It has been reported that the reporter asked her to cite legal authority that would support her claim that he couldn’t quote a Justice Department attorney at a public meeting.  The attorney said that the Justice Department has special rules on how its attorneys can be quoted.  She did not back up that statement.

Supposedly, it’s Justice Department policy that the press would have fewer rights than the general public to quote what a government representative said.  This undercuts the claim that “[t]his Administration has been the most transparent administration ever.”

There are reports that the Justice Department attorney then tried to kick the reporter out of the meeting for questioning her.

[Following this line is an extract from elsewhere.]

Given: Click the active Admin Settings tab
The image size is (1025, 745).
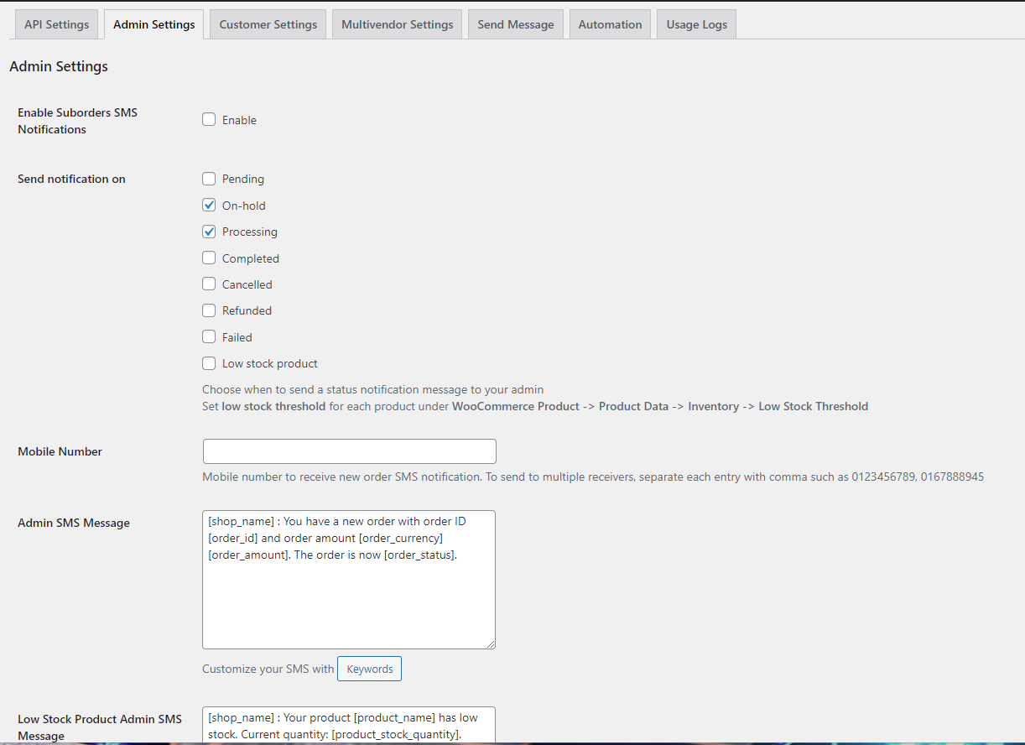Looking at the screenshot, I should (154, 24).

As if this wasn’t enough, she totally abused her power, according to press reports.  She told the reporter that she could have the Justice Department call the newspaper’s publishers or editors, saying, “you don’t want to get on the Department of Justice’s bad side.”

That statement represents a raw abuse of power.  Threatening to use the power to bring a criminal case or civil action against an entity because it had the audacity to insist that the Department of Justice obey the First Amendment is outrageous.

The newspaper has protested to the Justice Department and hasn’t to my knowledge received any response.  The Department’s public comment on the incident doesn’t deny that any of the reported statements were made.

If the Department has a policy of preventing the press from quoting the statements of its attorneys at public meetings, that policy should be reversed immediately.  And whether it has a policy or not, the attorney who claimed that such a policy existed, tried to expel a reporter from a public meeting for quoting her, and threatened the reporter for “get[ting] on the Department of Justice’s bad side,” should be appropriately disciplined.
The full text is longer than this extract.